Each chapter within the textbook contains the following sections: Foundation Overview, Prevention or Treatment, Case Application questions, and Takeaway Points. The Foundation Overview consists of a general overview of the topic, pathophysiology, clinical presentation, and diagnosis. The Prevention or Treatment section provides a general overview and goals of prevention or treatment, followed by a focus on specific agents including indication, route of administration, rationale for use, and adverse reactions. Several chapters have incorporated and developed tables and figures for enhancement of the material in the chapter. The Case Application section is extremely unique and will provide students and graduates ample opportunity to apply their knowledge in each of the 70 chapters. Each chapter contains at least 20 case application questions (more than 1400 questions within the textbook). The case application questions are based on the material within the chapter with a focus on the NABP competency statements. Numerous students discussed with me their need and desire to have a lot of questions, especially questions that can serve as teaching points. Therefore, each case application question is provided with a detailed answer section at the end of the book. For each question, there is an explanation of why the correct answer is correct and why the other choices are incorrect. This is a valuable tool that you can tailor to your specific learning or studying style. At the end of each chapter, the Case Application questions are followed by the Takeaway Points section. The Takeaway Points summarize the key concepts within the text to bring together all the information you have studied and reviewed.

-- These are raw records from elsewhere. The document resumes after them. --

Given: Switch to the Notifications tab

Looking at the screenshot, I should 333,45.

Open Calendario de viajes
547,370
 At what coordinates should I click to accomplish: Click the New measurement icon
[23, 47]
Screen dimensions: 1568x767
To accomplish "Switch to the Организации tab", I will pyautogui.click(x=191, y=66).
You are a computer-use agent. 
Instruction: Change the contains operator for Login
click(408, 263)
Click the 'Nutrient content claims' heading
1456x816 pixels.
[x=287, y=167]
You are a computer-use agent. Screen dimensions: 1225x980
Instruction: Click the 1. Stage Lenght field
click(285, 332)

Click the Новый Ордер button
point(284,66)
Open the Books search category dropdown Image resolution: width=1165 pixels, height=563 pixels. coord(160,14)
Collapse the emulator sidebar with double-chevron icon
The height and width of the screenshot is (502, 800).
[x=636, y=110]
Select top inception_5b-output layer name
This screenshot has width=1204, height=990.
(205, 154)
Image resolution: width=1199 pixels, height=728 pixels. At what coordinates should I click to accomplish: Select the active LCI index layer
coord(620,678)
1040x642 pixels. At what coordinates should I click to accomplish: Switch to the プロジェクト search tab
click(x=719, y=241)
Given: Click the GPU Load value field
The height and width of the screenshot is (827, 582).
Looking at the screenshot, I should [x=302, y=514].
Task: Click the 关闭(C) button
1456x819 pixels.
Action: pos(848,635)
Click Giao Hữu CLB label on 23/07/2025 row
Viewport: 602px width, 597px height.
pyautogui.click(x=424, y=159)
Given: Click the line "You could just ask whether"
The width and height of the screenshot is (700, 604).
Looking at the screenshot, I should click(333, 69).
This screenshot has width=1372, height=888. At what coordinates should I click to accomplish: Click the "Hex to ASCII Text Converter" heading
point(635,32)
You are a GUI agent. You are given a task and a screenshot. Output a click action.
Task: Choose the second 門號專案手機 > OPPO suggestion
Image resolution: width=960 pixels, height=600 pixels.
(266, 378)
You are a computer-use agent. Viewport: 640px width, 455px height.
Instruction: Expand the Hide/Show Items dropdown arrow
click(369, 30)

Finally, the textbook offers two complete practice exams on the accompanying CD-ROM. The 185-question practice exams (370 total questions) test the student's ability to measure pharmacotherapy and therapeutic outcomes, evaluate medications, and implement and recommend information for optimal patient care. The goal of the practice exams is to measure your knowledge and ability. The exams should be taken as you would take the NAPLEX®. Your goal during the practice exams should be to mimic the testing experience as closely as possible and identify areas that you need to continue reviewing.

The NAPLEX® Review Guide published by McGraw-Hill was developed for students and graduates to assist in their preparation of studying for the NAPLEX®. The textbook contains 70 chapters, more than 1400 case application questions with detailed explanations, and two practice exams. The textbook will assist in your preparation for the NAPLEX® and will also help you to improve your problem-solving skills and exam-taking ability, consolidate key information, and advance your knowledge base. In addition, the book can serve as a great resource for keeping up with pharmacy in the future aft er you have passed the NAPLEX®.